Have you been born-again? Your rights died with you.
What rights do we think we have to harbor hurt, offense and unforgiveness toward another?! In each of these instances, do we see any offense? Was it a response of love or a response of offense? Certainly, the men in these examples would have been justified in defending themselves, but they did not.
Through your baptism and declaration, you have died to your old you; you have died to your past. By all rights, that person has ceased to exist. When you signed on with Christ, you agreed to represent Him and His heart to this lost and dying world. That means you’re His ambassador; His copy. All authority has been given to Him and He’s given you and I, the believers, the great commission to go forth into all nations, baptizing them in the name of the Father, Son and the Holy Spirit, teaching them in all He has taught us. That’s what we’ve said yes to.

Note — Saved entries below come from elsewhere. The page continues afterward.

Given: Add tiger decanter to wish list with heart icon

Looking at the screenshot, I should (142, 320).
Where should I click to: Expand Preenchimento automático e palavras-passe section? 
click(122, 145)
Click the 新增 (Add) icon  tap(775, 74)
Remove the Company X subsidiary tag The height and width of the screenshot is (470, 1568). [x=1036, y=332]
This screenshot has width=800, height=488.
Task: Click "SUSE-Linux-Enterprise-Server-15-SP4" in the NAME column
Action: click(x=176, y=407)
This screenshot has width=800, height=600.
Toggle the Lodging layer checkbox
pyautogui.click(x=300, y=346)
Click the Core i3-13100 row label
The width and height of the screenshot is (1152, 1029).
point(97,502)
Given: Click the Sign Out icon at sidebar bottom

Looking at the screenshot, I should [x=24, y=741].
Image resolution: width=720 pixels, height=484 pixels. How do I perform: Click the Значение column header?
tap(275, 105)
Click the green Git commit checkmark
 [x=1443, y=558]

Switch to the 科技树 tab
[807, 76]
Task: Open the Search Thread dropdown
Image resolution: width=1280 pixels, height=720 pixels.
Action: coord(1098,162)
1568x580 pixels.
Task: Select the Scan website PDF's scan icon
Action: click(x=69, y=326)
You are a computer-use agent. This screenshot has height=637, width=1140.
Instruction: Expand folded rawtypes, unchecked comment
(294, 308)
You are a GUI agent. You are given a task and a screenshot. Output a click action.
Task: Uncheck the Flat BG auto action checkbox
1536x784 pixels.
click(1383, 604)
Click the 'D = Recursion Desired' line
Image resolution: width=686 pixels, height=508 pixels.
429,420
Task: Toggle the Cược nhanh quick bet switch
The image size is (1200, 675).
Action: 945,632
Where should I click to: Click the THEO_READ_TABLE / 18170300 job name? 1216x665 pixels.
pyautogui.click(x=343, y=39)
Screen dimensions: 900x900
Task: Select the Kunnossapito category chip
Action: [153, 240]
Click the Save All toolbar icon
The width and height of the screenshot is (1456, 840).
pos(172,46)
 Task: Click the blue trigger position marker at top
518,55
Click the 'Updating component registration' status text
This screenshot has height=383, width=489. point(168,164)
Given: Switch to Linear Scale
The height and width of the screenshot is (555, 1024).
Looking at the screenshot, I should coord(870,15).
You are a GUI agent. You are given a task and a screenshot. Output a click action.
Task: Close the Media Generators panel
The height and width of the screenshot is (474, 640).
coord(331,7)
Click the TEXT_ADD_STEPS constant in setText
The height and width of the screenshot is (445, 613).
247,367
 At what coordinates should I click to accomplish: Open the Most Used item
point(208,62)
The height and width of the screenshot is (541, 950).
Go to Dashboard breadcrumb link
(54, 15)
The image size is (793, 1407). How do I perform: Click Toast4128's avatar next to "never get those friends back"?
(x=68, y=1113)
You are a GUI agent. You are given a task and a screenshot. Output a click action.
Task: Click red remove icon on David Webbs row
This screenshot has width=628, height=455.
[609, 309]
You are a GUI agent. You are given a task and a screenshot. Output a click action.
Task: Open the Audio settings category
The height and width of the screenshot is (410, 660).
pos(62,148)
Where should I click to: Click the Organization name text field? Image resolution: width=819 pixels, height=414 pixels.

Therefore, if we don’t see it in Jesus, we’re not to see it in ourselves. For the believer abiding in the Lord, the days of being offended is over! Jesus wasn’t so offended at our sin that He cut us off and refused to go to the cross. So, being offended by our spouse or our kids or our parents, in-laws, boss, coworkers, friends, neighbors—whomever—that offense in us is to die. Nail it to the cross.
We died, remember?
Just to drive the point home, here are some rights we born-again believers give up when we accept Jesus Christ as Lord and Savior. We have given up:
- The right to be offended, insulted or to hold grudges; we’ve been forgiven much.
- The right to feel rejected, neglected, or abandoned by anyone; we’ve been adopted into the kingdom of God.
- The right to be impatient or to lose our tempers; God has shown us amazing grace and mercy.
- The right to pursue our weakness and temptations; Jesus has overcome the world.
- The right to play small and remain self-focused; we are called to carry the Light of the World (Jesus) to all nations.
- The right to retaliate, enact revenge, or take justice into our own hands; God knows and sees us and He says vengeance is His.
- The right to do what we want, when we want; we’ve been bought with a very high price—the blood of Jesus Christ. We are no longer our own.
- The right to remain in fear, worry or anxiety; how can we remain in darkness now that the Light has come? If our spiritual house is built on sand, when the storms of life come, we probably won’t do well. But if we’re rooted on the rock of Jesus Christ? We’re solid, no matter the power of the storm or the height of the waves.
Stop being offended
At the end of the day, a professing Christian no longer has the right to be offended; not by loved ones, not by strangers on the street. If we find ourselves still offended, it simply means there are places in our lives waiting to be placed upon the Potter’s wheel. In faith, yield to God’s hand in your life. Ask Him to burn away the dross of offense, the root of offense, the spirit of offense. Jesus came to set the captives free and that includes freedom from offense. Spend time in private prayer, worship and fasting and thank God for setting you free from offense. Continue in that way, and soon you’ll find yourself more patient and at peace than you’ve ever been.